(Screenshot grounding data)
++++++++++++++++++++
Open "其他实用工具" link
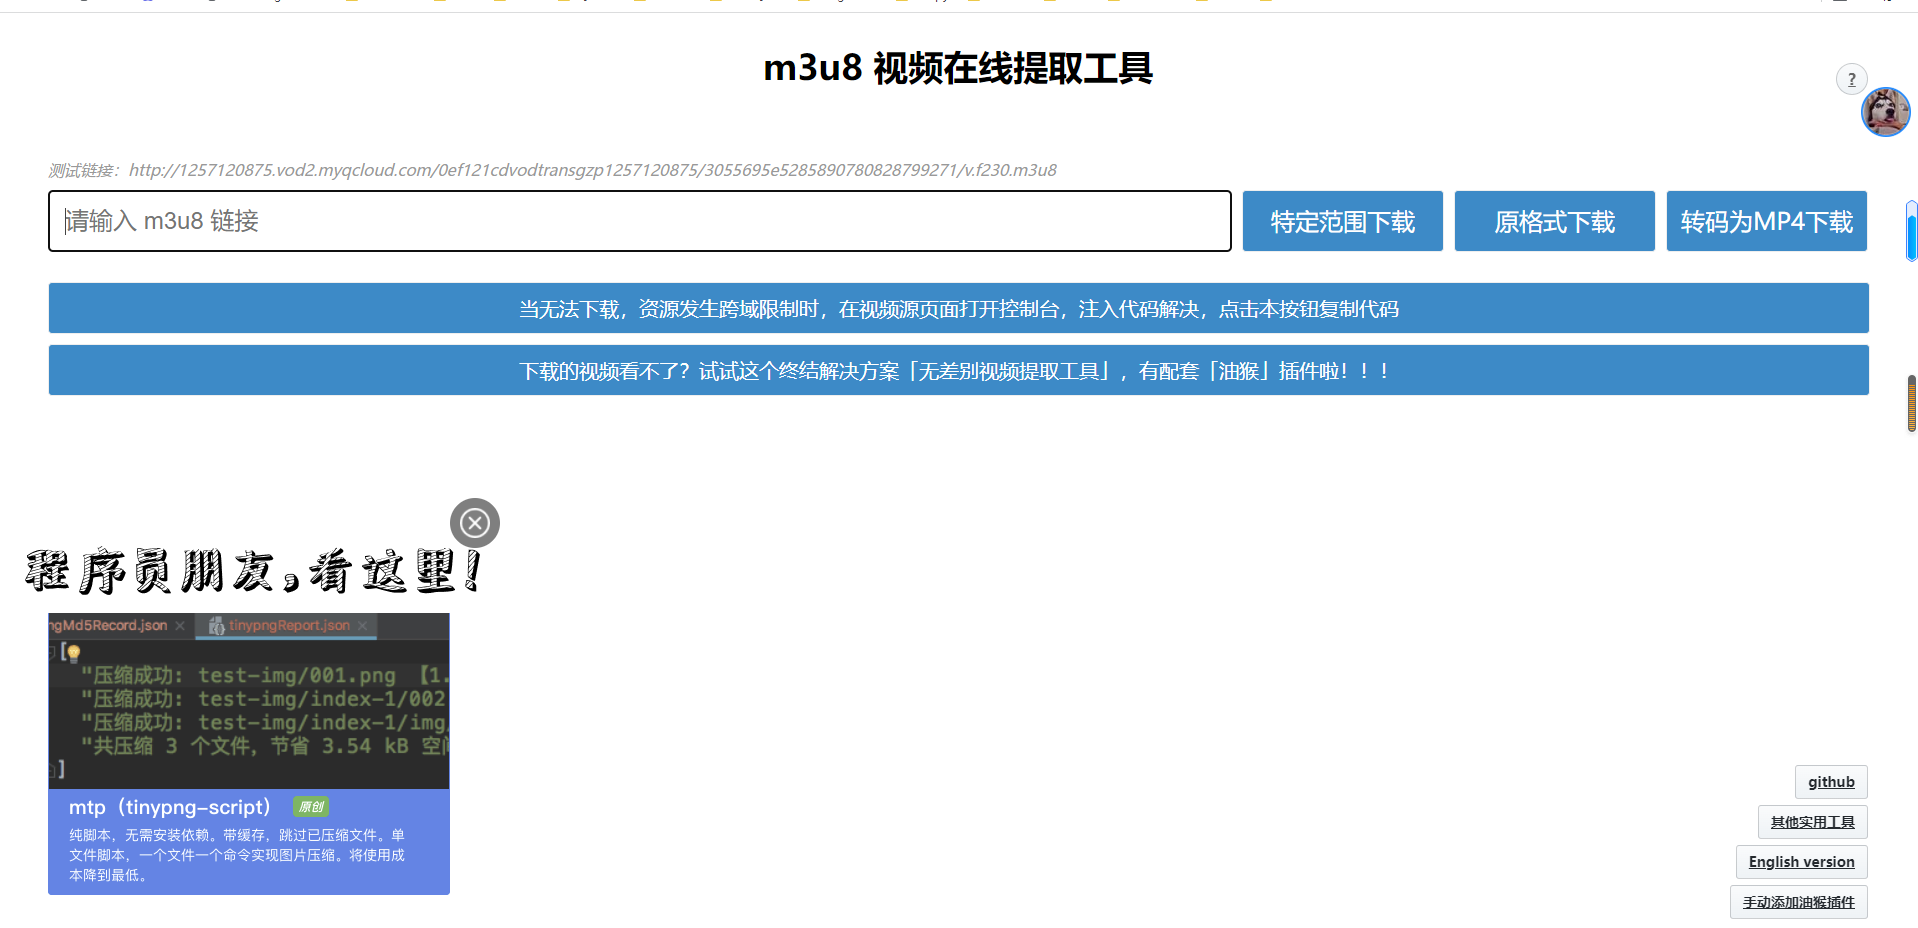Screen dimensions: 1918x928 coord(1812,821)
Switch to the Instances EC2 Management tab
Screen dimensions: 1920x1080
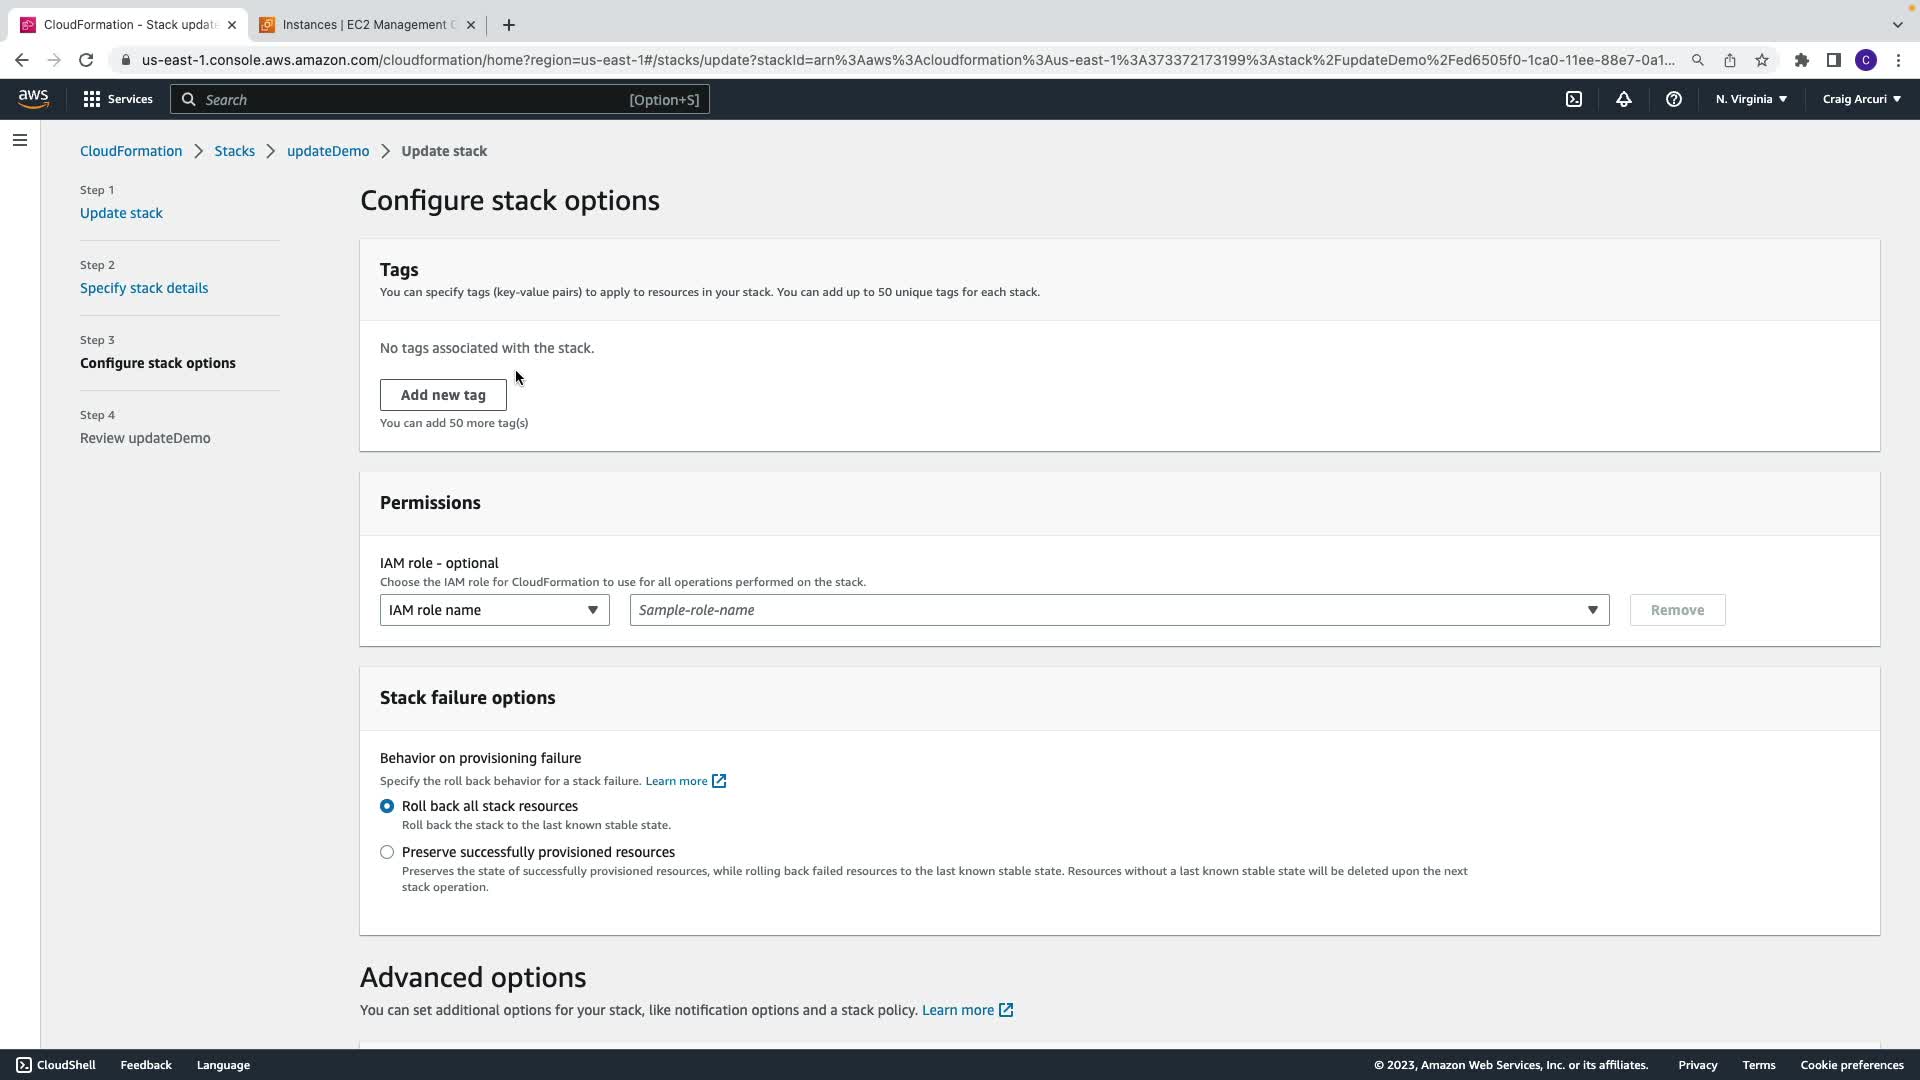[367, 25]
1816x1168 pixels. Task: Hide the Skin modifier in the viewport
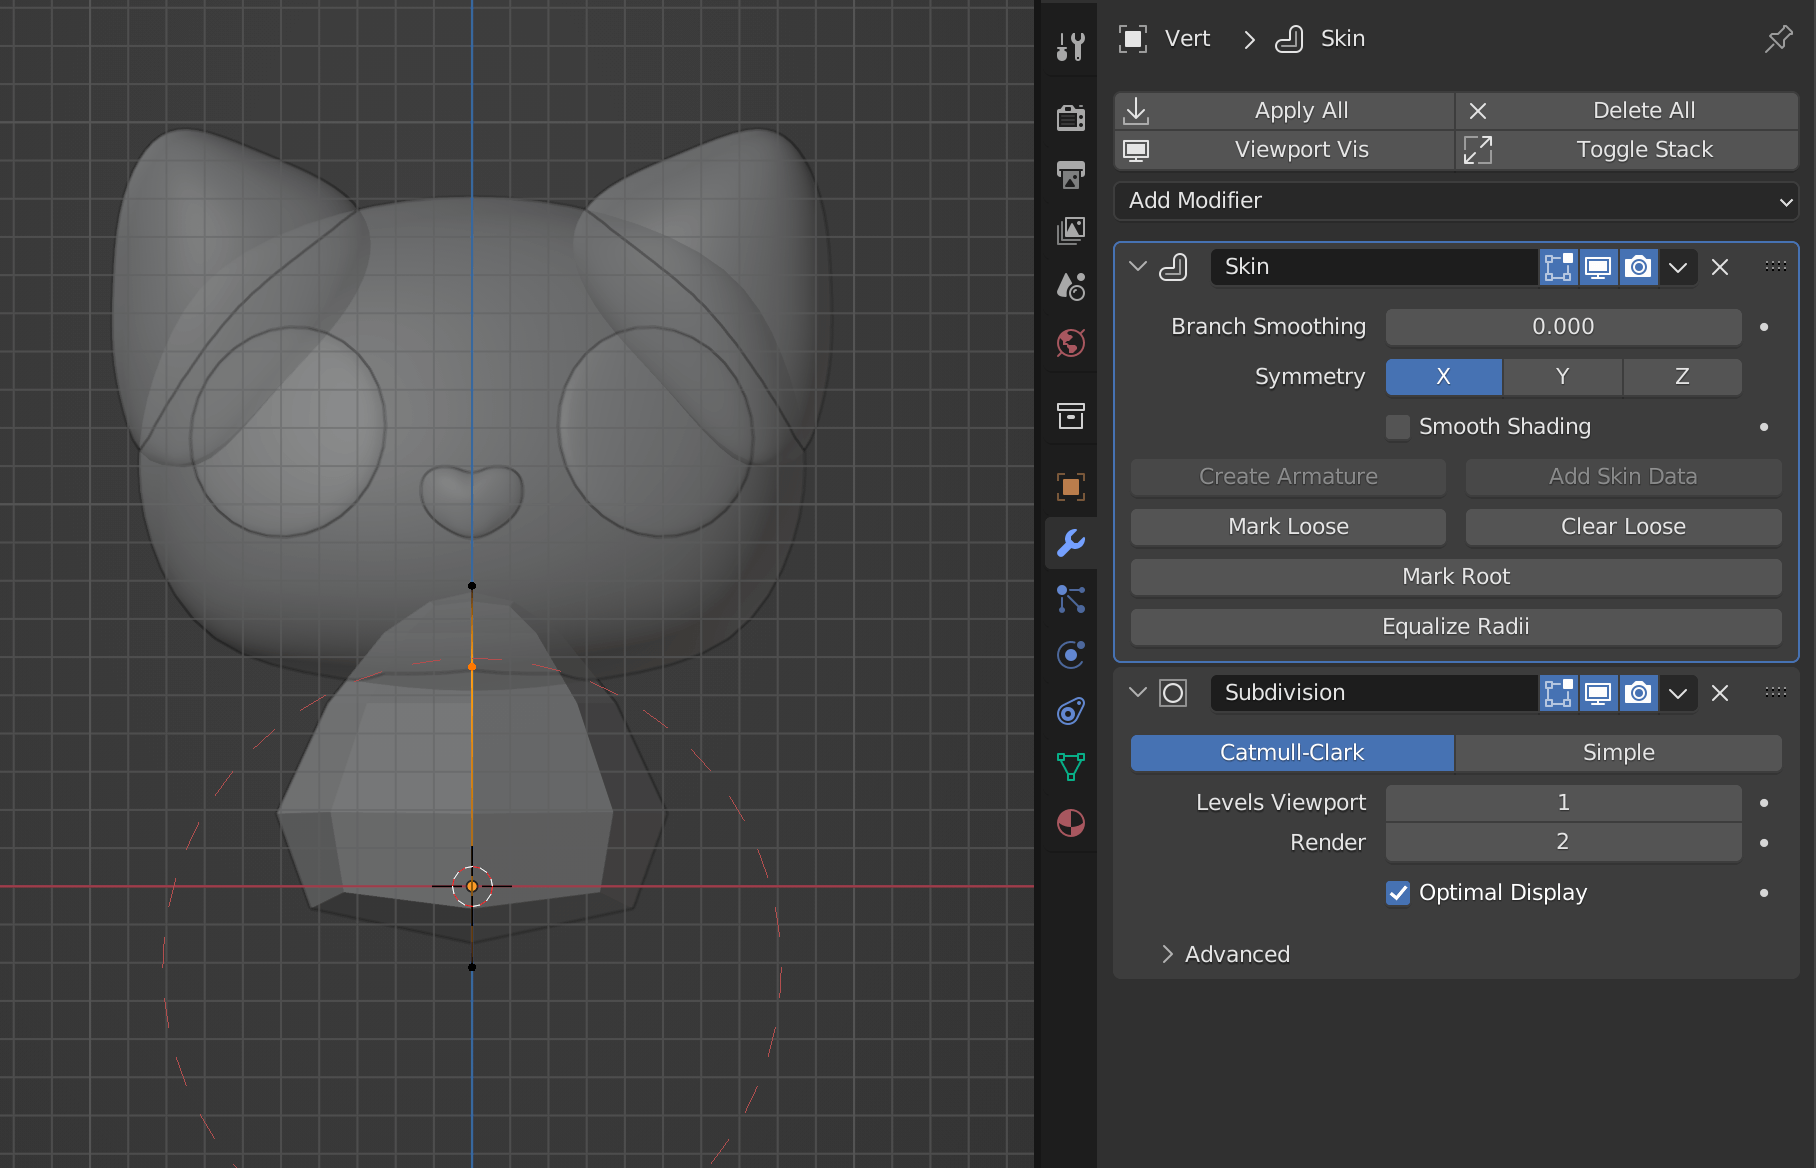[x=1598, y=267]
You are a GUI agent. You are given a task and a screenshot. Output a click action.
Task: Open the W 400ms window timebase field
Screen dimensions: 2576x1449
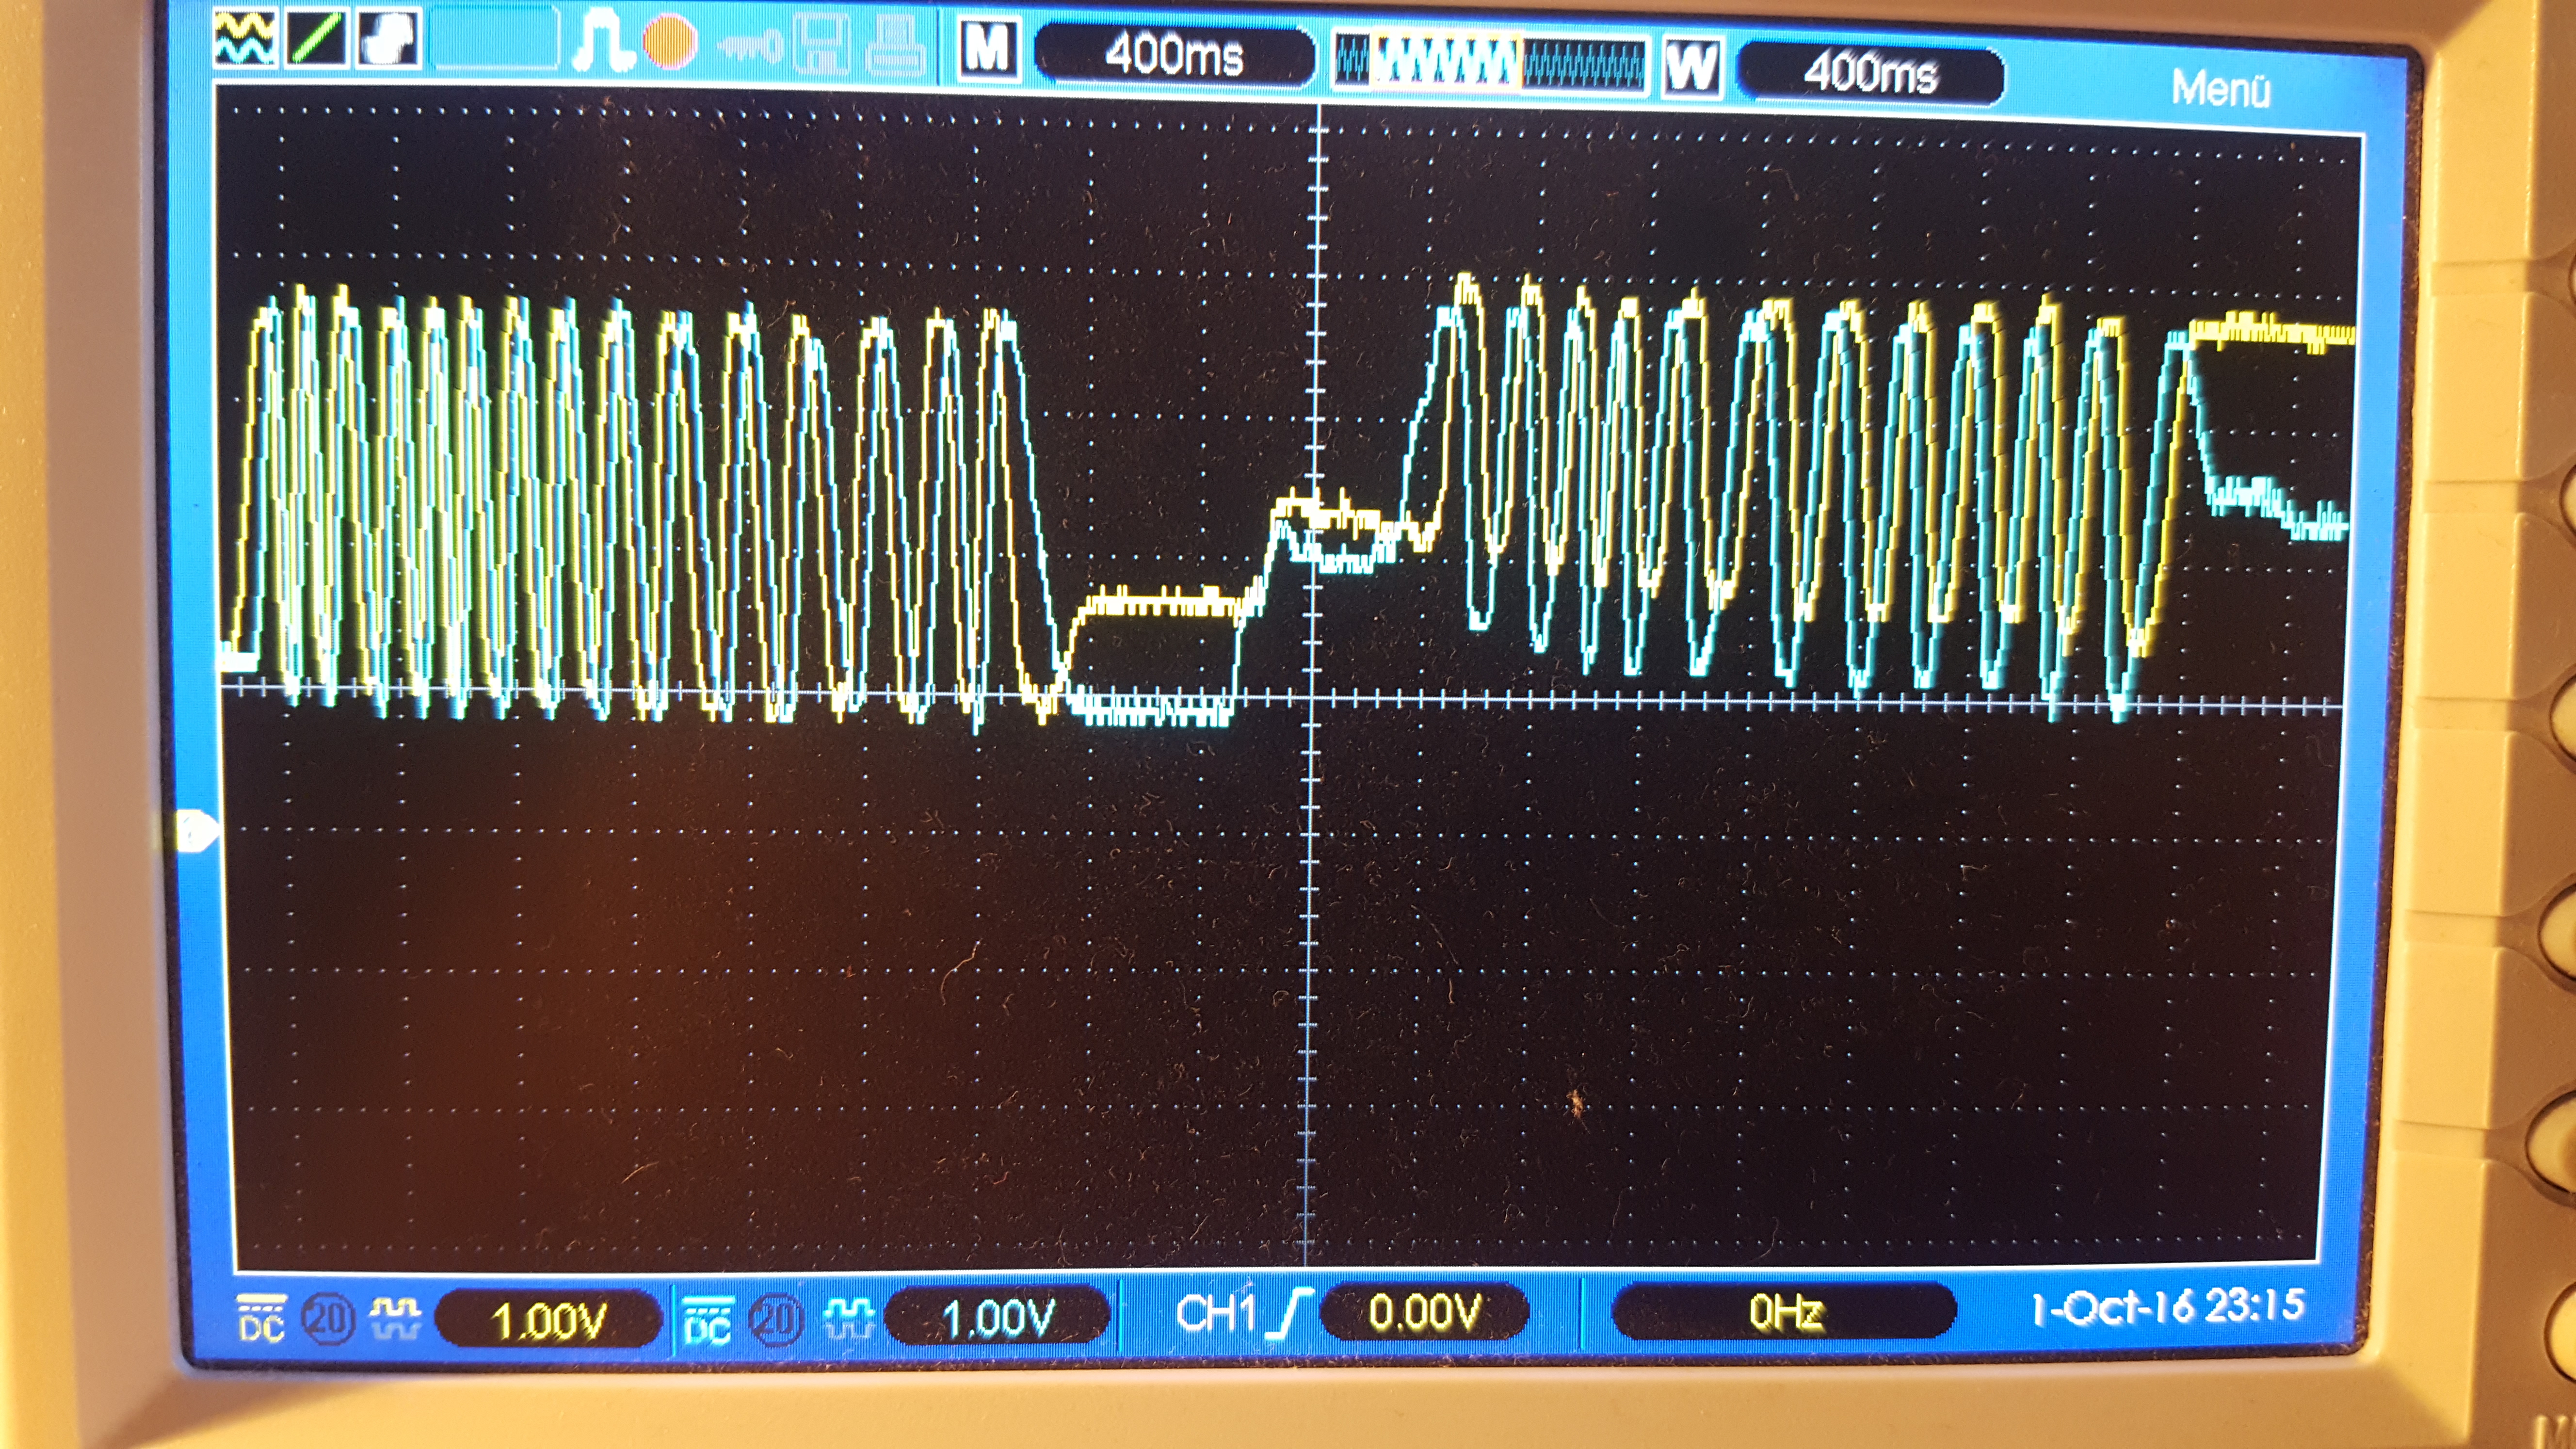[x=1870, y=71]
++++++++++++++++++++
Give again, exactly, the lines starting at the first entry above and ending at the line with "You are a GUI"; please leave pictures out.

Open "其他实用工具" link
Screen dimensions: 1918x928 coord(1812,821)
Switch to the Instances EC2 Management tab
Screen dimensions: 1920x1080
[367, 25]
1816x1168 pixels. Task: Hide the Skin modifier in the viewport
[x=1598, y=267]
You are a GUI agent. You are given a task and a screenshot. Output a click action.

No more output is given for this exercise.